Texto fuente →

# # # #

El Apóstol, después de haber puesto en orden aquello que motivó su venida,
dijo al obispo: Restituye ahora el bien que Cristo y yo te habíamos confiado en
depósito ante la Iglesia, que tú presides y que es testigo. El obispo, en un
primer momento, quedó confuso: pensaba que se le acusaba injustamente de la
sustracción de un dinero que jamás había recibido, y del que no podría dar
fe a Juan porque no lo tenía, ni tampoco poner en duda su palabra. Sin embargo,
en cuanto el Apóstol añadió: Te pido que me devuelvas aquel joven, el alma de
aquel hermano; el anciano, con una gran exclamación, respondió entre
lágrimas: ¡Ha muerto! ¿Cómo?, preguntó Juan; ¿y de qué muerte? ¡Ha
muerto a Dios!, contestó el obispo, pues se ha convertido en un hombre malvado
y corrupto: un ladrón, por decirlo brevemente. Y ahora, en vez de acudir a la
iglesia, vive en las montañas con una banda de hombres semejantes a él.
El
Apóstol se rasgó entonces las vestiduras y, golpeándose la cabeza, dijo entre
sollozos: ¡Buen custodio del alma de su hermano, he dejado! ¡Enviadme
enseguida un caballo y que alguien haga de guía!
Y
al instante partió de la Iglesia rápidamente al galope. Nada más llegar, fue
capturado por la guardia de los bandidos, pero no intentó huir, ni suplicar,
tan sólo les gritó: ¡He venido para esto; llevadme a vuestro jefe! El,
mientras tanto, le esperaba armado, pero al reconocerle, quedó avergonzado y
huyó. El Apóstol siguió tras de él con todas sus fuerzas sin tener en cuenta
su edad, y le gritó: ¿Por qué huyes, hijo? ¿Por qué escapas a tu padre,
viejo y desarmado? Ten piedad de mí, hijito, no tengas miedo. Tienes todavía
una esperanza de vida. Yo daré cuentas al Señor por ti. Si es necesario,
aceptaré la muerte, como el Señor lo hizo por nosotros; daré mi vida por la
tuya. ¡Deténte; ten confianza: Cristo me ha enviado!

# # # #

Bloque de datos →
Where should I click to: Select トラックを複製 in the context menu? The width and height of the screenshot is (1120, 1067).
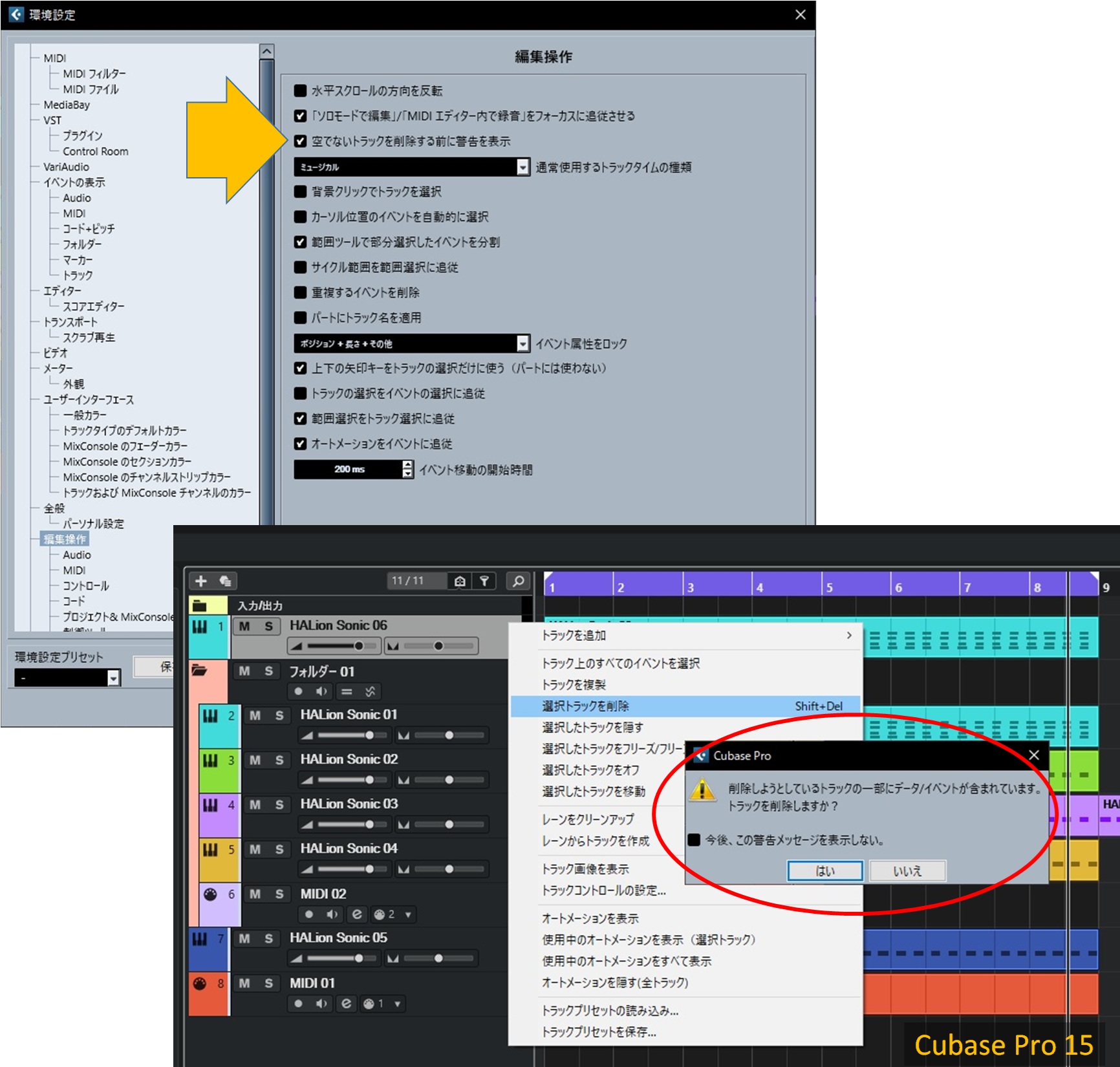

# # # #

Tareas →
1. Resume en dos oraciones el relato sobre Juan y el joven.
2. Escribe la continuación del relato sobre Juan y el joven a partir de su última frase.
Las líneas de datos no hacen falta para resolver nada.

Respuestas esperadas →
1. Juan pide al obispo que le devuelva el alma del joven que le había confiado, y el obispo responde entre lágrimas que ha muerto a Dios, pues se ha vuelto un ladrón que vive en las montañas con una banda. Juan se lamenta, parte al galope, se deja capturar por los bandidos y persigue a quien huye avergonzado al reconocerlo, suplicándole que se detenga porque Cristo lo ha enviado.

2.
Al
escuchar estas palabras, se detuvo. Bajó los ojos, tiró las armas y comenzó a
llorar amargamente, temblando. Después, abrazó al anciano que estaba a su
lado, mientras, entre sollozos, le pedía perdón: así, fue bautizado por
segunda vez con lágrimas. Sin embargo, ocultaba su mano derecha. San Juan se
constituyó en garante, confirmando con juramento que había obtenido el perdón
por parte del Salvador y, rezando, se arrodilló y le besó la mano derecha, ya
purificada por el arrepentimiento.
A
continuación, le condujo de nuevo a la Iglesia, e intercediendo con abundantes
oraciones y luchando juntos con ayunos continuos, cautivó la mente del joven
con los innumerables encantos de sus palabras. Según los testimonios, no se
retiró hasta haberlo introducido de nuevo en el seno de la Iglesia, dando así
un gran ejemplo de penitencia, una prueba enorme de cambio de vida, un trofeo de
conversión manifiesta.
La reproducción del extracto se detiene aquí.